Ela sorri, senta-se novamente.
E me olha:
— Posso pegar um chocolate pro meu irmãozinho?
— Claro: a caixa é toda tua. Pode levar...

Naquele momento, tive uma enorme vontade de colocá-la no meu colo, e contar-lhe todas as histórias que sei de duendes e magos, e fadas e deusas. Cobrir o seu corpo com um lençolzinho branco de algodão, e fazê-la dormir nos meus braços repletos de amor.

Tive vontade de salvá-la toda de si mesma.

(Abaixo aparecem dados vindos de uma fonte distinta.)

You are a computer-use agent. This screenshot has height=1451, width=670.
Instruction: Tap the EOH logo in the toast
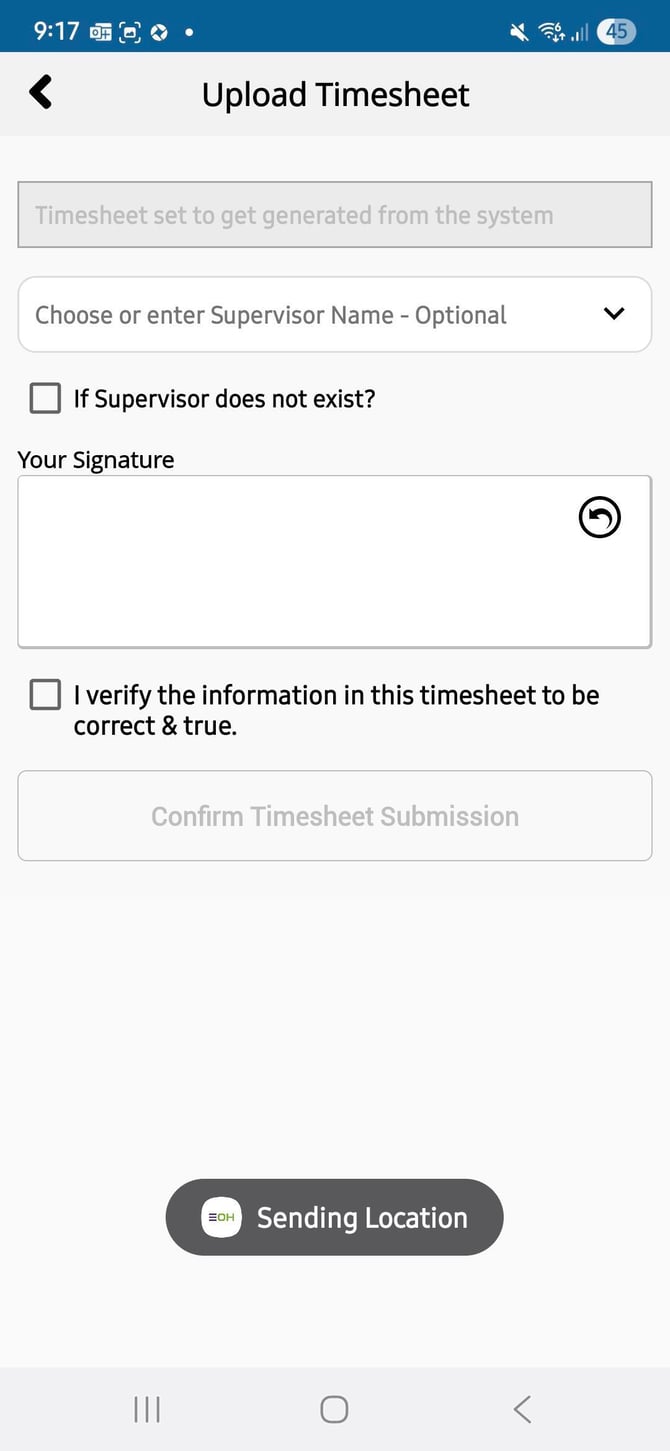click(221, 1217)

(Mas já não havia mais tempo.)

Na saída, dei-lhe uma blusa de lã, que era da Joyce Ann, e a levei até perto de sua casa, deixei-a na esquina, e paguei-lhe o combinado — embora ela insistisse em não receber.

E voltei chorando.

(Se fosse de outra forma, não seria tão bom. Se tivesse acontecido de qualquer outro modo, eu teria deixado de ser o maior amante do mundo.)

E foi assim que amei Mona Lisa:
— Como um Deus.

Monalisa Machado da Silva, era seu verdadeiro nome. Uma criança, meus amores. Fechem as janelas, e baixem as cortinas desse teatro absurdo que é o mundo.
Mas não me aplaudam.
Chorem também, se conseguirem.

Pode ser que nunca mais eu a veja. Mas, se um dia, por acaso, Mona Lisa tiver conseguido sobreviver àquela sua morte brutal, e crescer, e se, também por acaso, nos encontrarmos nos caminhos quebrados da vida, vou entregar-lhe o orgasmo divino — esse mesmo que ainda hoje guardo comigo — e que ela talvez tenha querido sentir naquela inesquecível noite de chuva em minha casa.

Talvez fosse o seu primeiro — ou até mesmo seu último.

O maior presente que eu poderia ter dado então a ela, mas que, por inocência, não pude.


Edson Marques.





Talvez eu mude o título para "O dia em que Mona Lisa sorriu".